Collaborative Problem Solving
Author(s): E. Ann Knackendoffel, Suzanne M. Robinson, Donald D. Deshler, and Jean B. Schumaker
Publication Info: Edge Enterprises, 1992
Available from Edge Enterprises
The key to solving shared problems relies, in large measure, in the communication skills of the people associated with those problems. Although designed specifically for use in educational settings, Collaborative Problem Solving outlines the communication skills needed to solve problems within any group. These skills include listening actively, reflecting another person’s statements back to that person, asking questions, and summarizing. The skills are then incorporated within a problem-solving process that can be used to structure meetings between two or more people, especially those working together to support specific students. Numerous examples of this process are presented throughout the book, as are opportunities to practice the skills.This process is appropriate for any educator, parent, or person interested in improving communication while working with others to help students succeed. It is especially useful for teachers in cooperative teaching relationships and in collaborative relationships between general and special educators.
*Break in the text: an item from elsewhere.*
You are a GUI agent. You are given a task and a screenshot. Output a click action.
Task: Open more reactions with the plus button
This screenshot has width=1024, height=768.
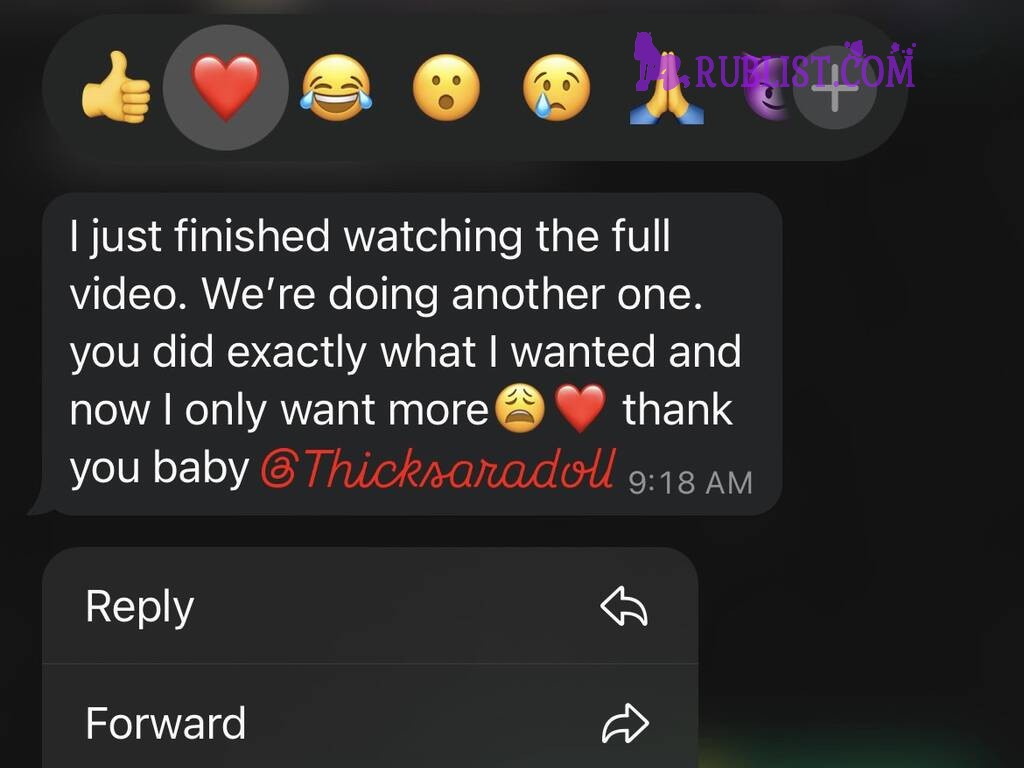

Teacher or Student Feedback on Collaborative Problem Solving
Co-Author Ann Knackendoffel says, "The response from teachers in the field has been very supportive. They have been much more visionary than I was when I first created Collaborative Problem Solving and found a multitude of uses for the model beyond just their collaboration with general and special education teachers. They have found the process helpful with working one-on-one with colleagues, but they have been most enthusiastic about how it helps when they have multiple participants in a meeting such as a student improvement or IEP meeting. Teachers have also reported it useful when they are meeting with parents or working with students. They find the Problem-Solving Worksheet keeps them on task and focused on the problem rather than straying off into areas that detract from solution finding."